* **SUPPLIED TEXT**
────────
Re: [DISCUSS] FDB and CouchDB replication

Posted by Nick Vatamaniuc <va...@gmail.com>.
Hi all,

A quick note, I created an RFC related to this
https://github.com/apache/couchdb-documentation/pull/409/files

Thanks for everyone who participated: Garren, Adam, Paul, Robert, Jan and
others.

On Fri, Apr 12, 2019 at 6:20 PM Nick Vatamaniuc <va...@gmail.com> wrote:

> I had realized one more thing (that would be #3) that's needed, and that
> is handling of _active_tasks, _scheduler/docs, _scheduler/jobs, and POSTs
> to _replicate. Basically anything in chttpd_misc that ends up calling
> across a cluster (rpc:call, rpc:multicall, gen_server:multi_call, etc).
────────
* **LISTING**
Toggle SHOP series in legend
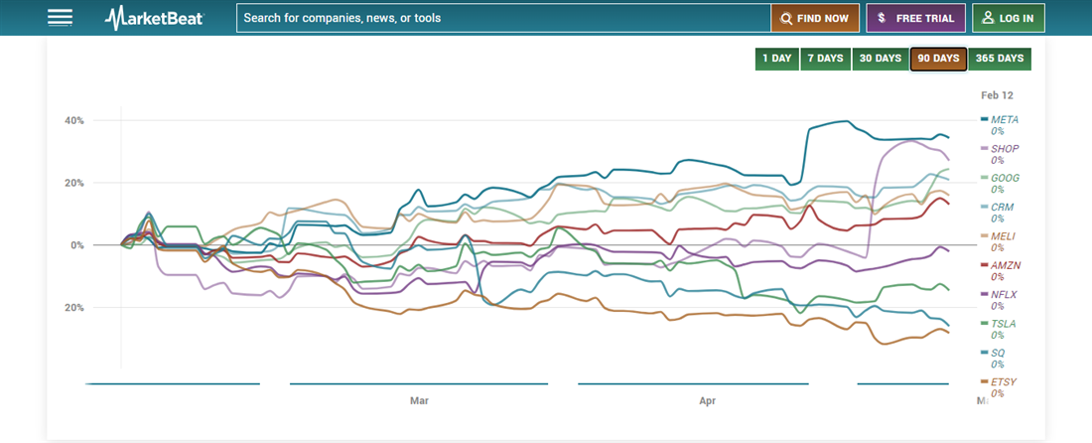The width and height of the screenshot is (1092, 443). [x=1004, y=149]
────────
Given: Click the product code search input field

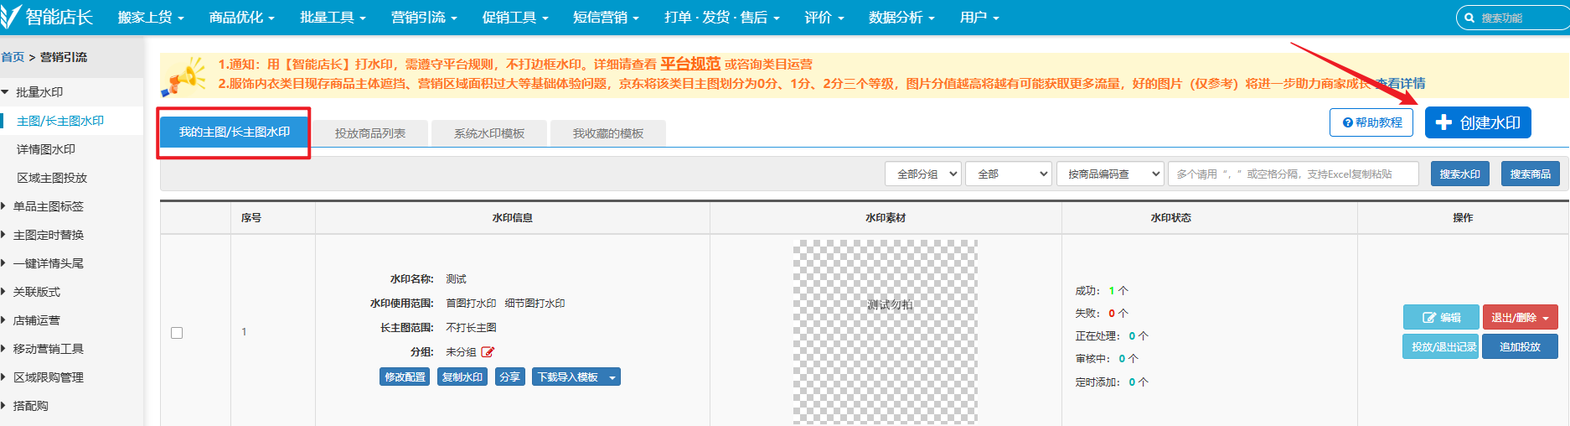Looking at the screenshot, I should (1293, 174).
────────
* **WRITTEN REQUEST A**
In the forum post, what do _active_tasks, _scheduler/docs, _scheduler/jobs, and POSTs to _replicate have in common that makes them need handling? Answer in one to three sentences.
* **WRITTEN REQUEST B**
Reproduce the forum post starting with "A quick note, I" and going on through "rpc:multicall, gen_server:multi_call, etc).".

* **TASK RESULT A**
They belong to the code in chttpd_misc that ends up calling across a cluster, through calls such as rpc:call, rpc:multicall, and gen_server:multi_call.

* **TASK RESULT B**
A quick note, I created an RFC related to this
https://github.com/apache/couchdb-documentation/pull/409/files

Thanks for everyone who participated: Garren, Adam, Paul, Robert, Jan and
others.

On Fri, Apr 12, 2019 at 6:20 PM Nick Vatamaniuc <va...@gmail.com> wrote:

> I had realized one more thing (that would be #3) that's needed, and that
> is handling of _active_tasks, _scheduler/docs, _scheduler/jobs, and POSTs
> to _replicate. Basically anything in chttpd_misc that ends up calling
> across a cluster (rpc:call, rpc:multicall, gen_server:multi_call, etc).